Speaking of finances, I better say this now. You all know how I was looking for an apartment, right? More to the details first, my mom has to live in KCMO to work at the airport, it's part of the rules, so she's doing that. However, I told Nathan about that (my best friend, and basically my brother to be honest), and he and I had a talk about it, like a serious, SERIOUS talk about it. He told me he REALLY wanted to move out himself and this might be the BEST time to do this for us.

Towards the end, I asked him straight forward, "Nathan, so yes or no, do we wait or do we take the jump and move out?" and after a pause, I heard him take a breath and reply, "Yes, I want to move out." In that moment, I felt my heart drop, the air leave my lungs, and I stopped for a moment and just stood there, all moisture leaving my mouth. After a few moments pause, I replied and said, "Alright," laughing nervously, "We're doing this. No backing out after I hang up." (This was a phone conversation).

And THAT'S what brings me to saying this next little bit. Nathan and I looked and finally found an apartment complex (thanks to my friend Lauren (whom I've never mentioned in blogs since high school (or maybe I haven't))) after one other attempt and failure (which was a close call!) and after waiting a week and paying the $40 application fee, WE. GOT. APPROVED.
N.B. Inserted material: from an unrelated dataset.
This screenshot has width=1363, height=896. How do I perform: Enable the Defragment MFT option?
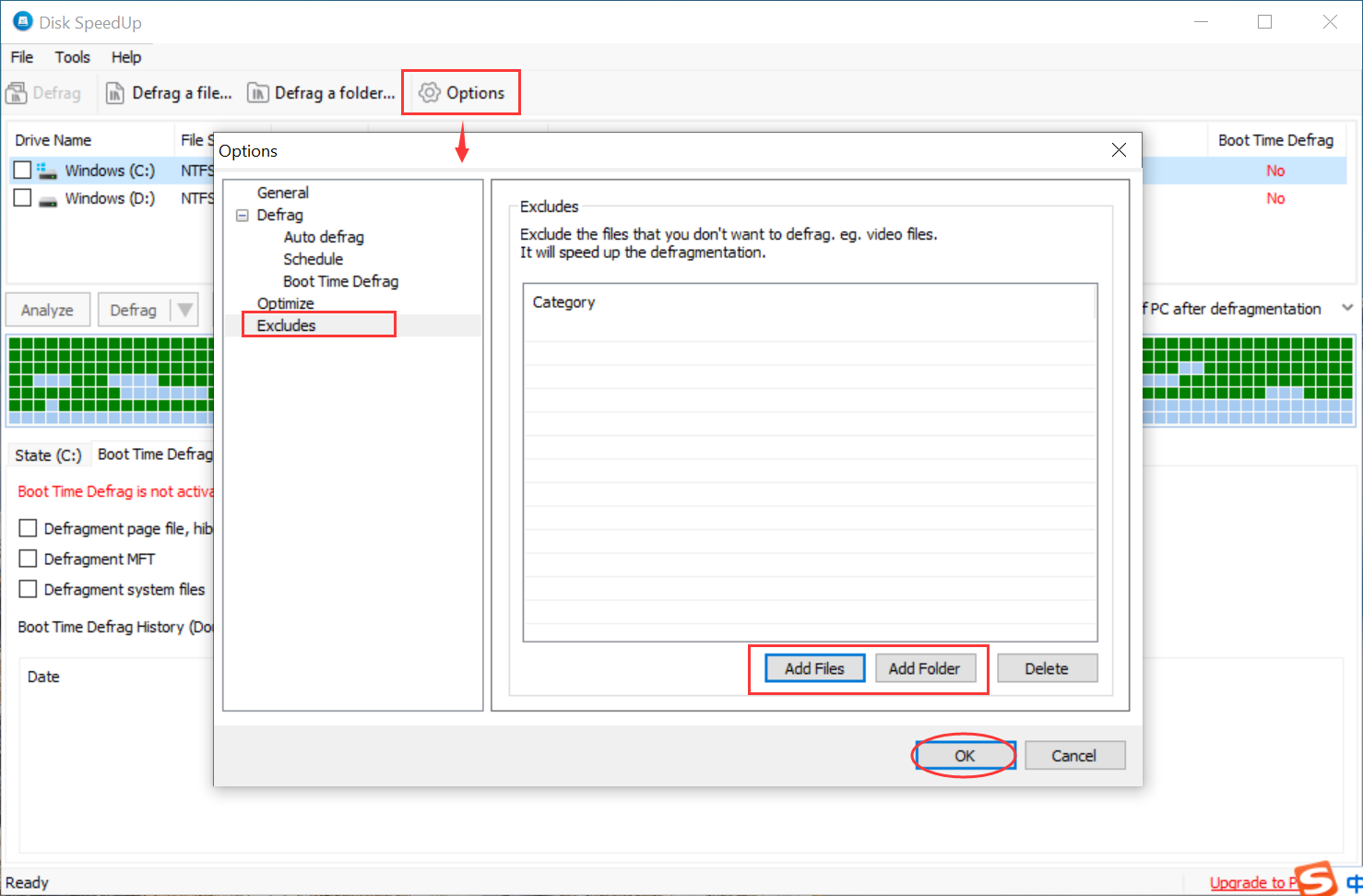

On May 15th, I will be moving into MY FIRST APARTMENT. This will be my literally stepping into adulthood. I will then be fully independent. My own car, job, place to live, bills, and the whole shabang. I'm doing it. It's hoping it's nothing like "Time of our lives" by Pitbull and Ne-Yo, haha...I will definitely make sure I can pay rent!! Well, the song, not the video...The ladies can come over and dance anytime, hahaha!

But more on track, life has been really complicated lately, which is why I haven't been able to post. The last thing that's kept me busy, other than playing a TON of magic (the gathering) since NakaCon, because I'm playing a lot, is the release of Bloodborne (PS4 exclusive). After over 40 hours of gameplay, I beat the game and have since then been playing New Game Plus (NG+ for short), which is a harder version of the game.

I have been trying like hell to obtain ALL the trophies in the game, but haven't actually found them all yet. In my second playthrough, I might just go get the rest of my trophies and then rush to the end of the game again, because there are three different endings, meaning three trophies for each decision. one being very tricky. I won't post any spoilers, but I will say I've posted countless screenshots and even videos, like boss battles or killing enemies in my boxers, on my Facebook account. So if we're not friends, you're missing out.

In the end, life happened. That's kept me very busy and now, with moving May 15th, I have to make sure everything goes smoothly so don't expect another post until after I move. I really hope this catches you up and I love to hear from you guys so leave me comments and feedback! I had a ton of NakaCon photos I wanted to share with you, but I'm typing this post at work so I don't have a way to add photos.

Have a great day readers and stay classy!